The whole race baiting thing could have worked fifty years ago when whites were a much stronger majority. Now…not so much. White supremacy is part of the foundation of America. It is part of our heritage, but not a heritage that any human should take pride in. It’s just like anti-gay rhetoric. I remember when I was a conservative Protestant and people were taking a hard-line stance against “the homosexual agenda.” It’s fine to protest gay rights when you are not aware of any gays in your life. Back in the 1990s, Ellen DeGeneres had a sitcom that she lost when she came out as gay. This is not fifty years ago, but maybe 25. Now gays are much more out. Do you really want to protest against your mother, father, sister, brother, friend, co-worker, boss, or classmate ever having basic civil rights? Now Trump is taking a hard-line stance against people that protest and topple the white-supremacy agenda. The problem for him is all the people that are now friends, lovers, co-workers, mothers, fathers, or classmates of blacks, Asians, Hispanics, etc. What worked fifty years ago is now falling on deaf ears. It’s like playing your parents’ favorite music, quaint and uninteresting. Being white is not so privileged anymore and the younger generation has no patience for celebrating Confederate traitors.

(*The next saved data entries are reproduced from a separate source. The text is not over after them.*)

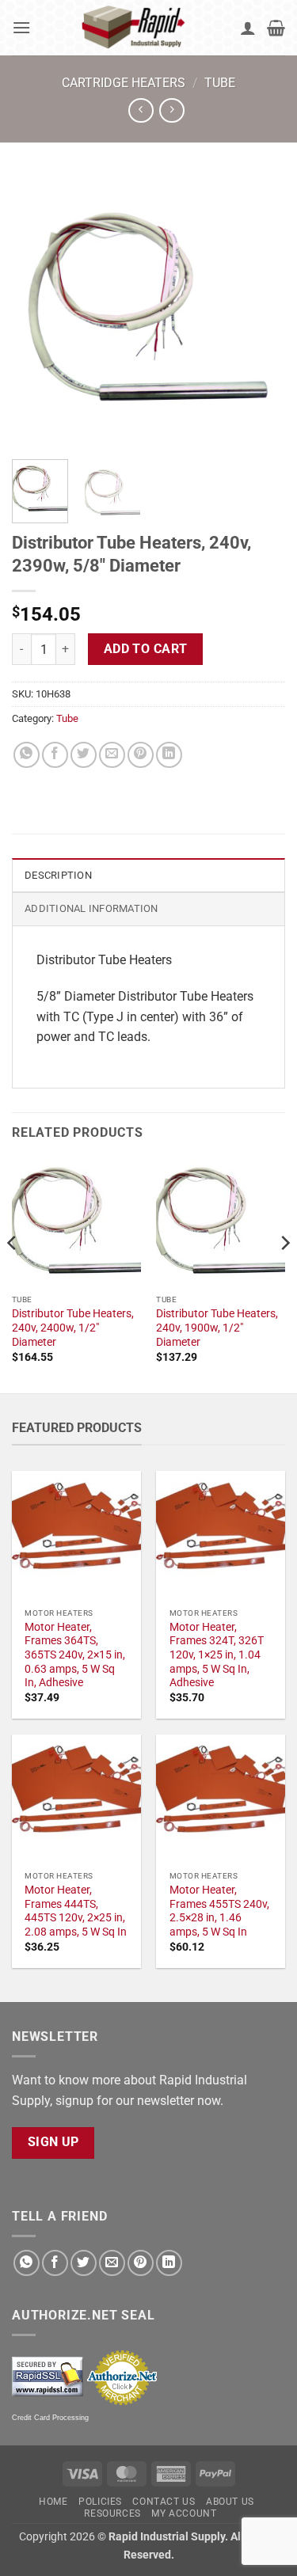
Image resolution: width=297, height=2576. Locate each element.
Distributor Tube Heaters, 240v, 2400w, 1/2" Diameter (73, 1327)
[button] (21, 27)
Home (53, 2501)
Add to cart (146, 649)
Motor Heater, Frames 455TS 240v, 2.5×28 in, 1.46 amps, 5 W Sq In (219, 1910)
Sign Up (53, 2142)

And then there’s the economic issues. Capitalism is not surviving. The basis of capitalism is consumer demand. With 30 million Americans with no job and many of them with no wealth to fall back upon, the plug has been pulled on American capitalism. You can force a restaurant to be open, but you can’t force potential customers to have money to eat there. You can force a salon to be open, but you can’t force people to go if they think they are risking coronavirus to do it. Let’s not forget about the millions of Americans with massive, crushing student loan debt, including myself. These people can’t buy houses or cars or much of anything else. Conservative Republicans have been taxing the poor for many years, but that is not possible with people that have no jobs. Conservatives have brought this upon themselves. With no middle-class to rely on, the wealthy will start having to pay their fair share. Welcome to the American Banana Republic.

So even if Trump got re-elected in November, everything will change around him. He represents a world view that is white supremacist at its core. And he is killing off his base. The states with surging coronavirus cases are mostly those led by Trumpian ass-kissing governors with no concern for the welfare of their  own citizens. Killing off every single black and brown person in Massachusetts or California will not turn those states red, but eliminating even a handful of elderly white Republican voters in swing states like Florida and/or Michigan will turn these states permanently blue. Trump will be forever known for offing his staunchest voters.

I feel like I am preparing for the next phase not just of my life, but of the whole country. I will not defend things that just don’t work. That includes my dysfunctional family, white supremacy, or Darwinian capitalism. I am not fighting these things. I am simply removing my support from them. I will not give my unconditional support to things that have never served my interests. I am done. Let the chips fall where they may.